The buzzes, beeps, emails, alerts, and notifications never end until you do something about them.. We need to train ourselves not to react; respond instead, but to respond instead. This is part of the pathway to keeping the main thing the main thing, to avoiding the pitfall of letting the urgent crowd out the important.

God has given us all the time we need to finish all the work that matters most. But we need God to help us order our lives if we want to accomplish or complete that which is most important to us.

  1. T. Forsyth once said, "The worst sin is prayerlessness." -what I would call it “godlessness”. But the root of all sin is self- sufficiency -- independence from God. Sure I believe in God, but I don’t need his help- I’ve got this, . Believing that we can entirely manage our own lives without divine assistance is the quickest road to unmanageability- to a life that is out of balance and can quick become out of control. Prayerfully inviting the Lord to guide us in our decision-making and planning is the solution. Wasn’t it the great Reformer Martin Luther who said: “I have so much to do today, I must spent the first four hours in prayer.” That was how he prepared for his day? What do you do to get ready?

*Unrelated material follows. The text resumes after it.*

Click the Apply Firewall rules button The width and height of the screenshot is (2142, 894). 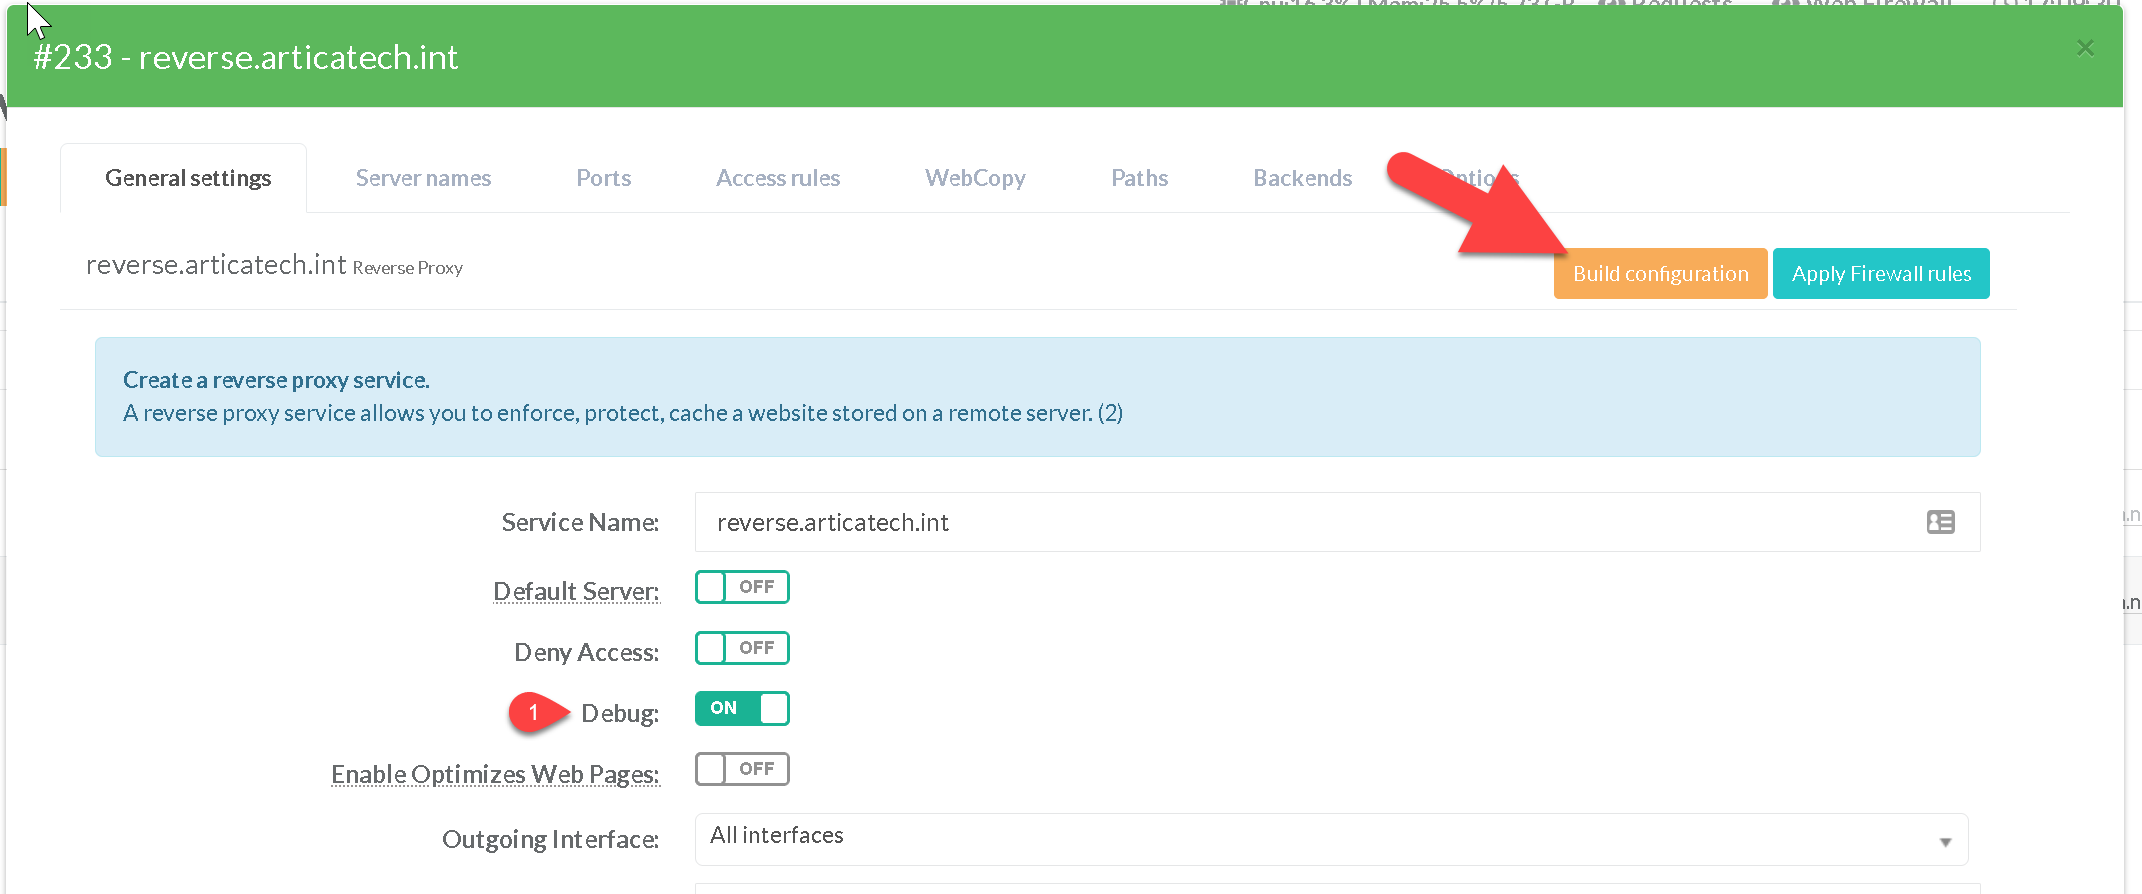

Business philosopher Jim Rohn said, “Don’t start your day until you have it planned. Never begin the day until you have it finished on paper.” He goes on to pose the question: When should you start the day? His Answer: As soon as you have it finished. It is like building a house, building a life.  What if  a contractor showed up on a job site and just started laying bricks. Somebody asks, "What are you building?", "I have no idea."  He says. And then someone comes and take him away to a safe place. So, don't start the house until you finish it. 

Other Analogies: The football team plans its next moves in the huddle or the time-out taken by the coach.

The General or Admiral draws up a battle plan before the enemy is engaged, before he comes ‘under fire’.

What does the counsel of God’s Word say about planning? In the section of the Bible classified as “Wisdom Literature” the Book of Proverbs says

16?:(1)  People do the planning, but the end result is from the LORD…

[so] Entrust your work to the LORD, and your planning will succeed.

Here’s The Secret to Success:

Plan with God, prioritize with the Lord as your trusted advisor, and choose what you will do each day, and then follow-through - act with the Lord’s leading each moment!

What about when the important is also urgent? When the unexpected clamors for our attention? Then, We have the freedom and flexibility to respond in the moment, to drop what we are doing in favor of something else because we are asking the spirit of God to direct us, moment by moment, day by day.

  1. i) Good Choices in the Present. Now is the time to ask ourselves the hard questions, to seek God’s present and future peace through our decision-making: Here are some good questions to help us:

(a)   Am I doing what is important, or simply what is urgent?

(b)  Am I reacting or responding to the demands on my time?

(c)   Am I deciding how I spend my time and energy, and am I determining when I do things, or are other people setting my priorities?; or Are other distractions and demands making the decisions for me.

Folk Wisdom. Didn’t grandma used to say, “If you let other people slice your pie, there won’t be  enough to go around.

The wisdom from the scripture Today we read, “Trust in the Lord with all your heart,… In all your ways acknowledge him, and he will make straight your paths.”

 As we begin the busy season, lets make sure that we have enough hours in the day to accomplish what is most important. Let guard against the distractions that may prevent us from doing what is urgent instead of what is best. Lets be intentinal about how we Plan, Prioritize, and Decide, and lets do it with God’s guidance.  If we can, we’ll be well on our way to discovering the abundant life that the Lord’s has promised to all who seek to follow him each day, we’ll be on the path to keeping the main thing the main thing.